Most people don’t know that Julia Child’s kitchen was painstakingly deconstructed and rebuilt within the sacred halls of the Smithsonian National Museum of American History. Most people also don’t know that Julia worked for the OSS, the precursor of our present day CIA.
Julia is a role model for me — not because she was a spy — though I find that fascinating. It’s because she couldn’t even boil water well into her thirties. When she married and followed her OSS husband to Paris, she decided to take some lessons. She revolutionized an industry, became the first person ever to have a hugely successful cooking show on TV (considering her figure, face, grace and voice anyone would say that was a long shot), and reinvented herself, and kept doing so, until her death just before her 92nd birthday.
Note her iconic copper pans on the right wall.

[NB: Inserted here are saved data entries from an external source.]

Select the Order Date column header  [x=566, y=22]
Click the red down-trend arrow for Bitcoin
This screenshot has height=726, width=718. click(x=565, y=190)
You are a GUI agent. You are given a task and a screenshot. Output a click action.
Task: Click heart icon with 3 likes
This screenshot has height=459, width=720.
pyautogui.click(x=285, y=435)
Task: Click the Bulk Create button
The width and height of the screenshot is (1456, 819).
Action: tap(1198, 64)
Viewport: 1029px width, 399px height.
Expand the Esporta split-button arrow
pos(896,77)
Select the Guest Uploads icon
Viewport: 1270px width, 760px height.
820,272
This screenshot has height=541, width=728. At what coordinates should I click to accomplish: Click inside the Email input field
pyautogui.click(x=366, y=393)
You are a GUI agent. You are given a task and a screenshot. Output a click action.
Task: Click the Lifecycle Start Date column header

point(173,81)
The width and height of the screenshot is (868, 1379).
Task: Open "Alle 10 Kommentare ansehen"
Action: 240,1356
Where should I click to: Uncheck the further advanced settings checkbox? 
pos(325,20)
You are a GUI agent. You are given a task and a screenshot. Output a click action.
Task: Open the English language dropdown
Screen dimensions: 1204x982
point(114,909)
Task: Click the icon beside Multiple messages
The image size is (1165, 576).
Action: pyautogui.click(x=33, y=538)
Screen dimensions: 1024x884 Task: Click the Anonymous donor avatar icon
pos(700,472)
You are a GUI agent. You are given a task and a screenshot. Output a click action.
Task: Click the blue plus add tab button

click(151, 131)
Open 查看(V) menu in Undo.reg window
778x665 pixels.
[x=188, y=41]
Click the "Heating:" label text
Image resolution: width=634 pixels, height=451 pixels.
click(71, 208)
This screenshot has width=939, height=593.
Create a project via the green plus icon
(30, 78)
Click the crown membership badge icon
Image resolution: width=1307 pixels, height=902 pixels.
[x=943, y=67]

These were only recently rejoined with the kitchen a few years ago. Julia Child was so organized that each pan has its outline traced onto the peg board behind it. That way everything always went back precisely into its right place.
Ever wonder what a spy and a culinary genius has on their refrigerator? Well for Julia Child its a lot of photos of cats, and one of her with a friend.
And look at that wall on either side of the sink. Julia Child has more knives than any chef I know. Could it be she had honed throwing skills and watched for enemy agents from those three windows? Honestly, there are more implements that could be used for torture or defense than there are those that are only for cooking!
Whatever the case, a trip to the Smithsonian is filled with surprising treasures. I’ll keep bringing you more — along with a few more tidbits about Julia in the near future.